Omit all pictures. Quote the lines from the one with "Viewport: 1389px width, 868px height." through the end of the listing below, exactly as they appear.

◇ ◇ ◇ ◇ ◇

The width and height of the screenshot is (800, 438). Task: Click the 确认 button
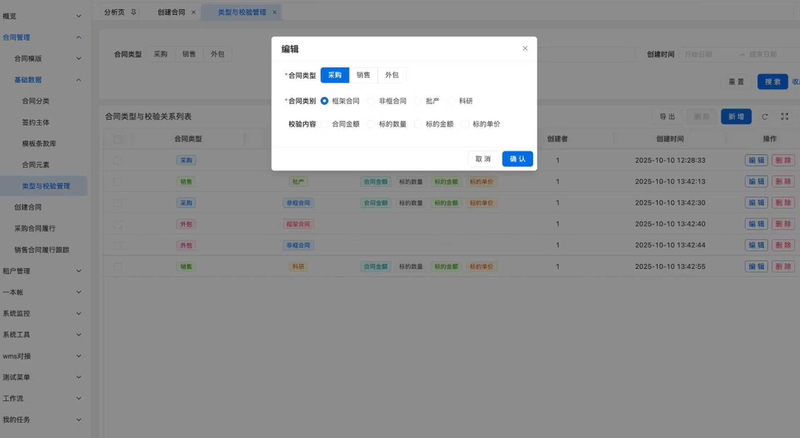(x=517, y=158)
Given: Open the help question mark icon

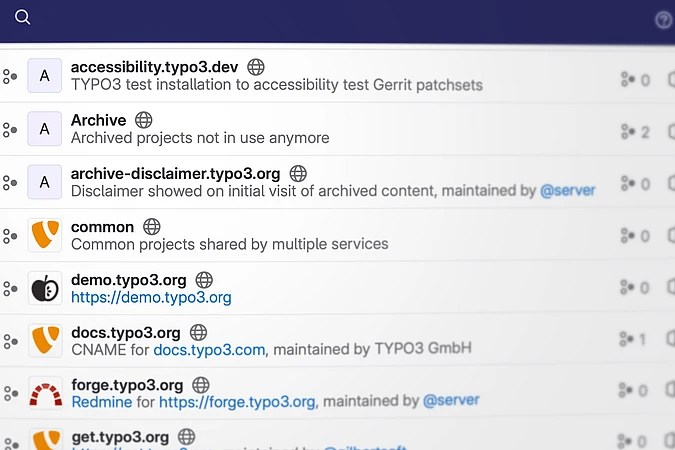Looking at the screenshot, I should coord(663,20).
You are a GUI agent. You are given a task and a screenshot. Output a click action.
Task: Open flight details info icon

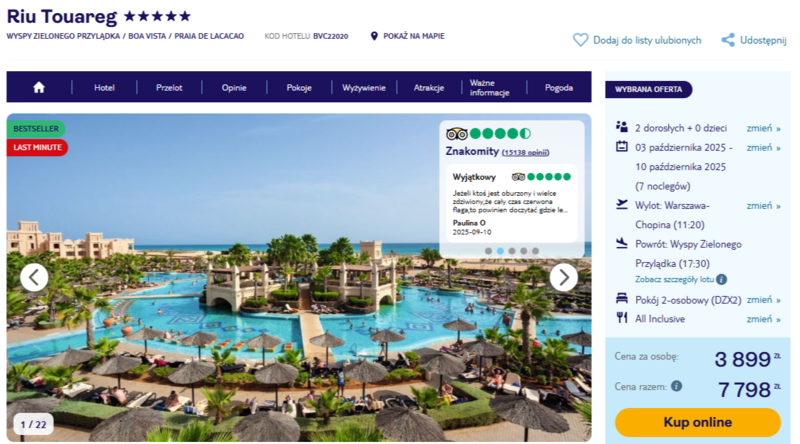[x=721, y=279]
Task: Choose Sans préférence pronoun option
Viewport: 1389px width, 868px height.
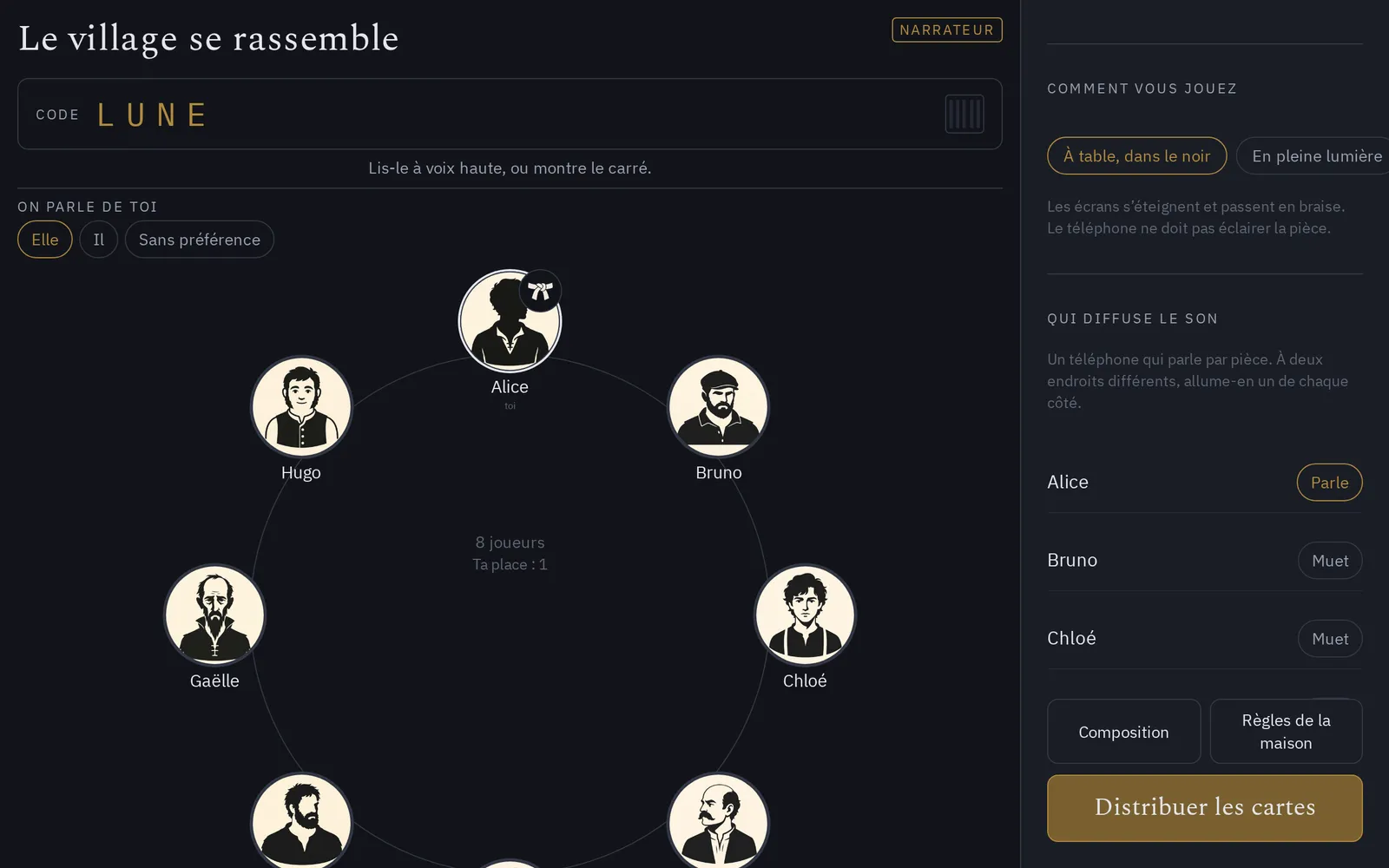Action: [x=200, y=240]
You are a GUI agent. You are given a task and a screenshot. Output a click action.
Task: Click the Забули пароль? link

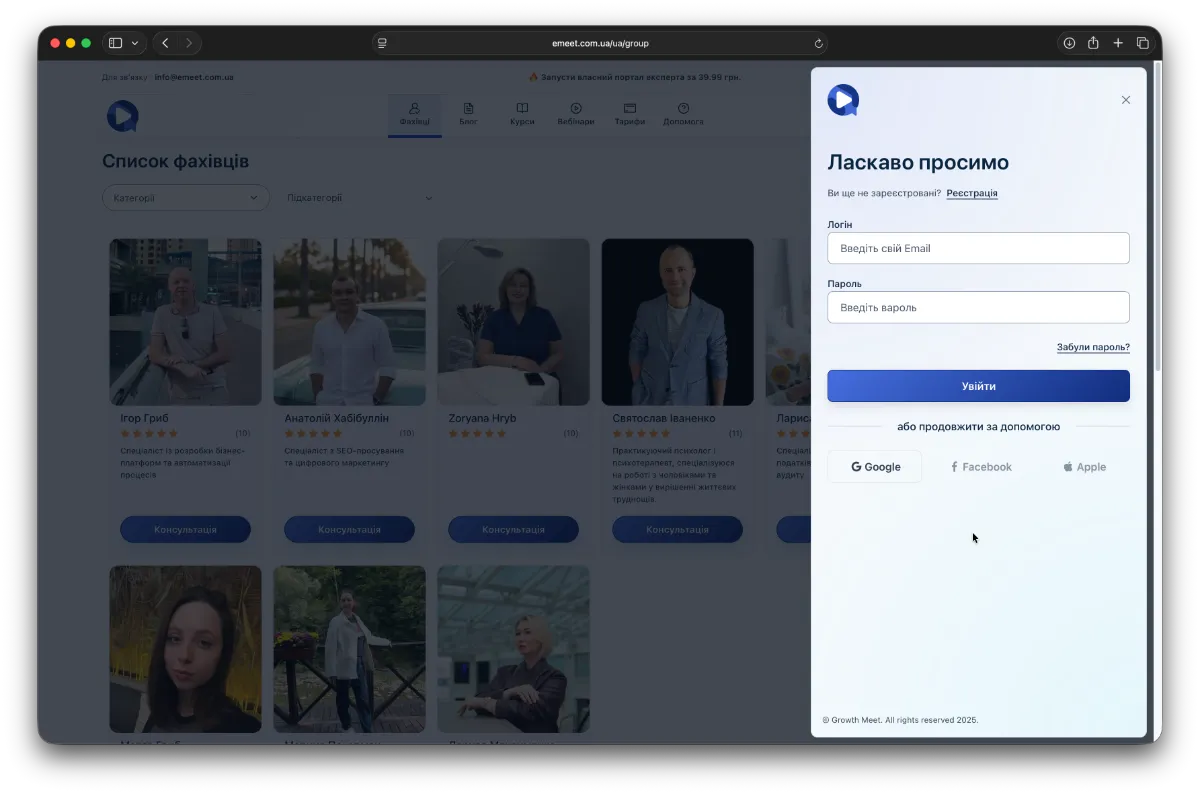click(x=1092, y=347)
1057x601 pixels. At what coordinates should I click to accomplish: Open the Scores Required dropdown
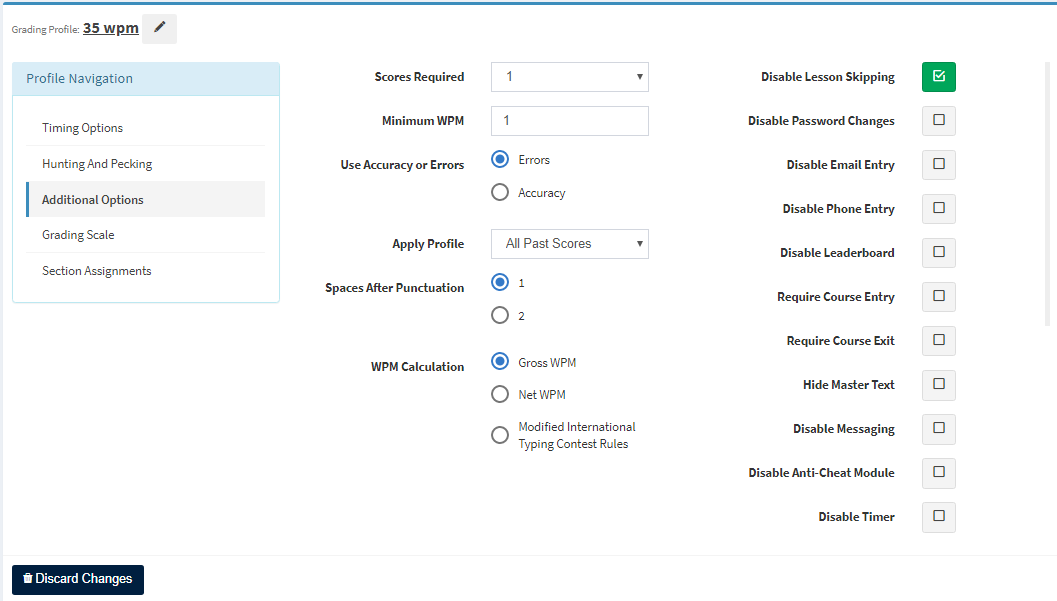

◇ ◇ ◇ ◇ ◇

* ANSWER BOX:
Viewport: 1389px width, 868px height.
Action: [x=200, y=240]
You are a GUI agent. You are given a task and a screenshot. Output a click action.
Task: Click the Забули пароль? link

click(x=1092, y=347)
1057x601 pixels. At what coordinates should I click to accomplish: Open the Scores Required dropdown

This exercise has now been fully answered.